This is an extraordinary contrast with most modern and post-modern takes on the role religion played in the brutal European conquest of North America, and of indigenous peoples all over the world. One could almost argue that it amounts to dangerous revisionist history, and yet Craven does write about how the Kwakwakaʼwakw were slowly seeing their culture disappear, and at the heart of the story is the depiction of how the Bishop and the vicar learned far more from the First Nations than the other way around.

Prior to the vicar’s departure to the village of Kingcome, the Bishop describes it to him:

“The Indian knows his village and feels for his village as no white man for his country, his town, or even for his own bit of land. His village is not the strip of land four miles long and three miles wide that is his as long as the sun rises and the moon sets. The myths are the village and the winds and the rains. The river is the village, and the black and white killer whale that herds the fish to the end of the inlet the better to gobble them. The village is the salmon who comes up the river to spawn, the seal who follows the salmon and bites off his head, the bluejay whose name is like the sound he makes—‘Kwiss-kwiss.’ The village is the talking bird, the owl, who calls the name of the man who is going to die…”

Later, toward the end of the book, when the Bishop comes to the village, there’s this exchange:

 “Always when I leave the village”, the Bishop said slowly, “I try to define what it means to me, why it sends me back to the world refreshed and confident. Always I fail…But when I reach here and see the great scar where the inlet side shows its bones, for a moment I know.”

“What my lord?”

“That for me it has always been easier here, where only the fundamentals count, to learn what every man must learn in this world.”

“And that, my lord?”

“Enough of the meaning of life to be ready to die”, and the Bishop motioned Mark to start the motor, and they went on.

It was not until the seaplane set down on the water that the Bishop found the courage to say to Mark, “Your work in the village is almost done. When I have found the right man to take your place, I shall write you, and when you come out, you will come to me.”

“Yes, my lord.”

EXTRACTED ENTRIES:

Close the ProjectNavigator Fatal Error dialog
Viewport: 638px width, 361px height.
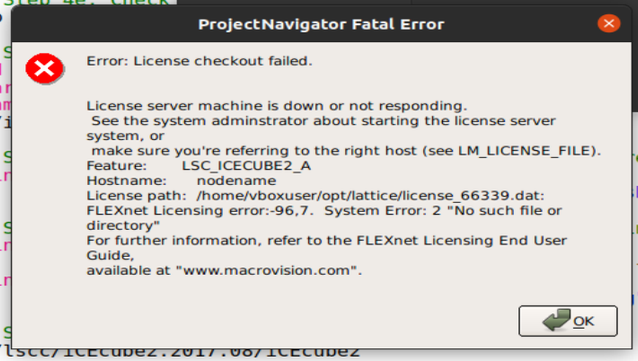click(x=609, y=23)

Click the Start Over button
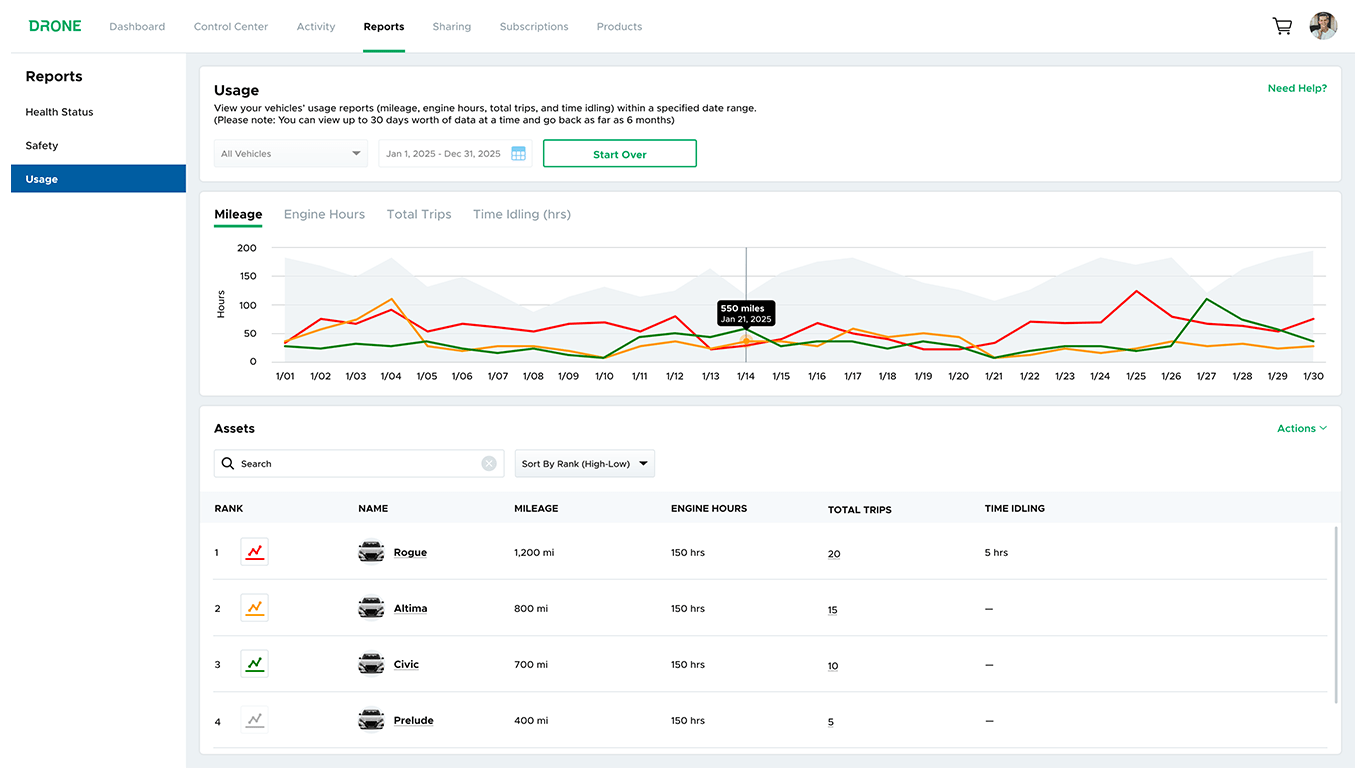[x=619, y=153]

==

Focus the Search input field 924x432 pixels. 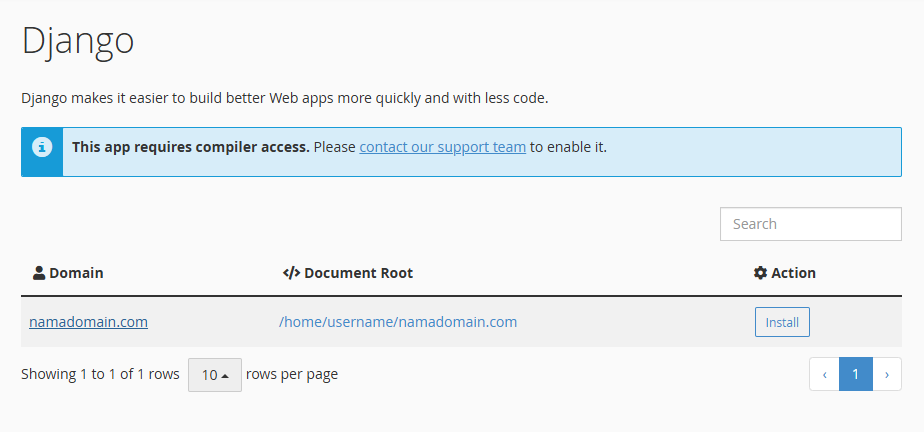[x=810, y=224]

STUDY QUESTIONS:
• a. Reproduce the commentary from "This is an extraordinary" up to and including "other way around.", replacing "indigenous peoples" with "Native peoples".
• b. In the commentary, what does the owl call, according to the Bishop's description of the village?
• c. Write what comes next in the commentary, starting after its final line.
The data has no connection to the commentary.

RESPONSES BY ITEM NUMBER:
• a.
This is an extraordinary contrast with most modern and post-modern takes on the role religion played in the brutal European conquest of North America, and of Native peoples all over the world. One could almost argue that it amounts to dangerous revisionist history, and yet Craven does write about how the Kwakwakaʼwakw were slowly seeing their culture disappear, and at the heart of the story is the depiction of how the Bishop and the vicar learned far more from the First Nations than the other way around.

• b. The name of the man who is going to die.

• c.
Finally, as the vicar returns to Kingcome from his last rounds by boat to the various other villages nearby…

All day long, on his way back to Kingcome, because he was alone and receptive, the little questions, the observations he had pushed deep within him, began to rise slowly toward the door of the conscious mind which was almost ready to open, to receive them, and give them words: “You are tired. You have told yourself that it was due to the winter which was hard on everyone. Deep inside, haven’t you known it was more than this?…

He went slowly up the river. In front of the vicarage he anchored the boat and waded ashore. He trudged up the black sands to the path and stopped. From the dark spruce he heard an owl—once, and again—and the questions that had been rising all day long reached the door of his mind and opened it.

He went up the path and the steps, through the living room and into the kitchen. The lights were on. At the stove Marta (a village elder) was preparing his dinner.

“Marta, something strange happened tonight. On the bank of the river I heard the owl call my name,” and it was a question he asked, an answer he sought.

She did not say, “Nonsense, it was my name the owl called, and I am old and with me it does not matter.” She did not say, “It’s true you’re thin and white, but who is not? It has no importance.”

She turned, spoon still in her hand, lifting her sweet, kind face with its network of tiny wrinkles, and she answered his question as she would have answered any other.

She said, “Yes, my son.”

The vicar never went full-on Dances With Wolves, but he does eventually hear the owl — harbinger of death — call his name, and he understands and accepts his fate, just as I had hoped to understand and accept my own, with the help of the forest spirit medicine, psilocybin, a mushroom very likely consumed for millennia by indigenous peoples for medical and spiritual purposes.